===== TEXTO APRESENTADO =====
14.ª O Tribunal, ao suspender a pena aplicada ao Arguido, atendeu à personalidade do agente, às condições da sua vida, à sua conduta anterior e posterior ao crime e às circunstâncias deste, concluindo por um prognóstico favorável de que a simples censura do facto e a ameaça de prisão realizavam de forma adequada e suficiente as finalidades da punição.
15.ª Não se compreende que agora o Tribunal entenda que as finalidades da punição só estão asseguradas com o pagamento da indemnização, recusando assim aplicar a LN de conteúdo mais favorável ao Arguido.
16.ª Ao aplicar ao Recorrente a lei que vigorava ao tempo da condenação, ou seja, introduzida pela Lei 59/2007, de 4 de Setembro, e não a Nova Lei estatuída pelo mesmo diploma, violou o Acórdão recorrido o disposto nos arts. 2°, n.° 4, 50°, n.° 5, e 51°, n.° 2, entendendo-se que, de tal forma, este é o regime mais favorável para o Recorrente, existindo uma violação às normas referidas, sendo as mesmas, com tal interpretação, inconstitucionais, nos termos do art. 29°, n.° 4, da Constituição da República Portuguesa.
17.ª Pelo que, deve ser o Acórdão revogado e substituído por um outro que aplique ao Recorrente a Nova Lei, no sentido de que o período de suspensão aplicado ao Recorrente seja igual à pena de prisão aplicada, e, consequentemente, desonerando-se o mesmo da condição imposta.
Assim se fazendo JUSTIÇA!» Cf. volume X, fls. 1701 a 1718. ---. ---
Notificado do recurso, o Ministério Público a ele respondeu, tendo concluído nos seguintes termos (transcrição): ---
« 1.ª Para decisão do caso dos autos, no que aqui releva (período de suspensão), concorrem, agora, dois regimes legais — que apenas diferem quanto ao período de tempo da suspensão (pelo que subsistirá tudo o mais, nomeadamente a condição, no caso sine qua non, do pagamento, pelo arguido, de uma indemnização ao ofendido);
2.ª Confrontando as duas alternativas decorrentes da aplicação, em bloco, de cada regime, mostra-se, nitidamente, mais favorável ao arguido, segundo as regras da experiência e porque nada em contrário resulta, aquela que lhe permita mais tempo para o referido pagamento/satisfação da condição suspensiva (sem prejuízo, é claro, do que, futuramente, poderá resultar, em termos de culpa, sobre o cumprimento ou não da obrigação, pelo arguido, em período mais curto ou mais longo, tudo a aferir, a seu tempo, pelo Juiz do processo, no aberto incidente de incumprimento);
3.ª Não foram, pois, violadas quaisquer normas, mormente as citadas pelo arguido.
=====
(AS TAREFAS)
(1) No texto sobre o recurso do arguido, em que diferem os dois regimes legais, segundo o Ministério Público?
(2) Prossiga o texto sobre o recurso do arguido logo depois da última frase apresentada.
===== MATERIAL FORNECIDO =====
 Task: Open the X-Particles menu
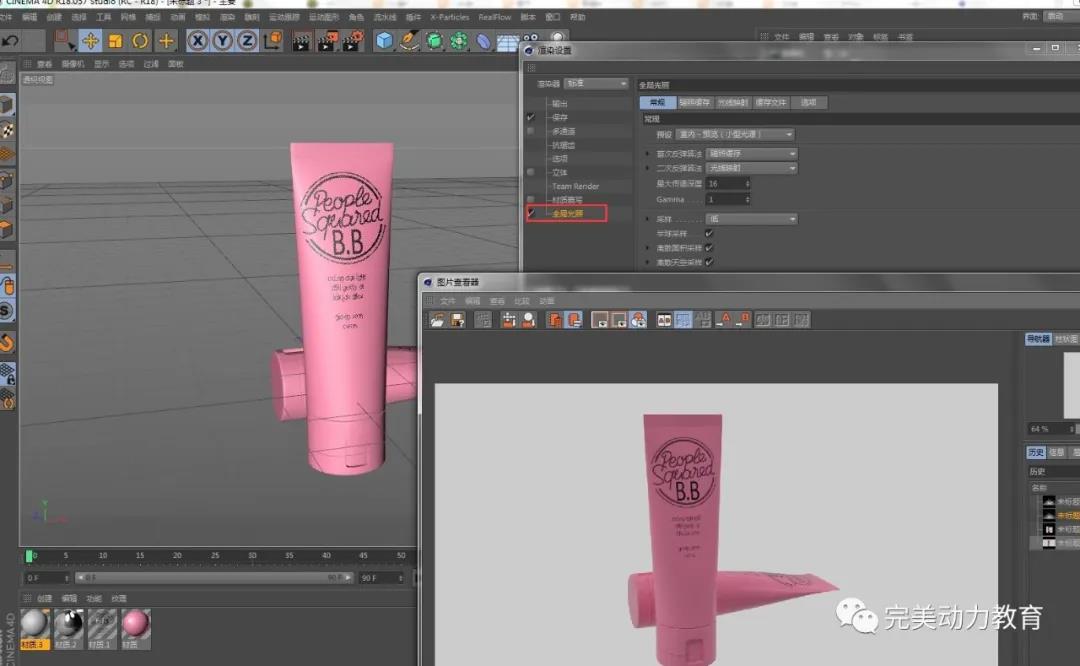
=====
(RESPOSTAS)
(1) Diferem apenas quanto ao período de tempo da suspensão.

(2)
Termos em que, se promove a improcedência deste recurso e, em consequência, se mantenha a douta decisão recorrida» Cf. volume X, 1721 a 1725. ---. ---
Neste Tribunal, na intervenção aludida no artigo 417.º, n.º 1, do Código de Processo Penal, o Ministério Público foi de parecer que o recurso deve improceder, devendo manter-se a decisão recorrida Cf. volume X, fls. 1735 a 1738. ---. ---
Devidamente notificados daquele parecer, o recorrente e o recorrido/assistente nada disseram. ---
Proferido despacho liminar, colhidos os vistos legais e efectuada a conferência, cumpre ora apreciar e decidir. ---
II.
OBJECTO DO RECURSO.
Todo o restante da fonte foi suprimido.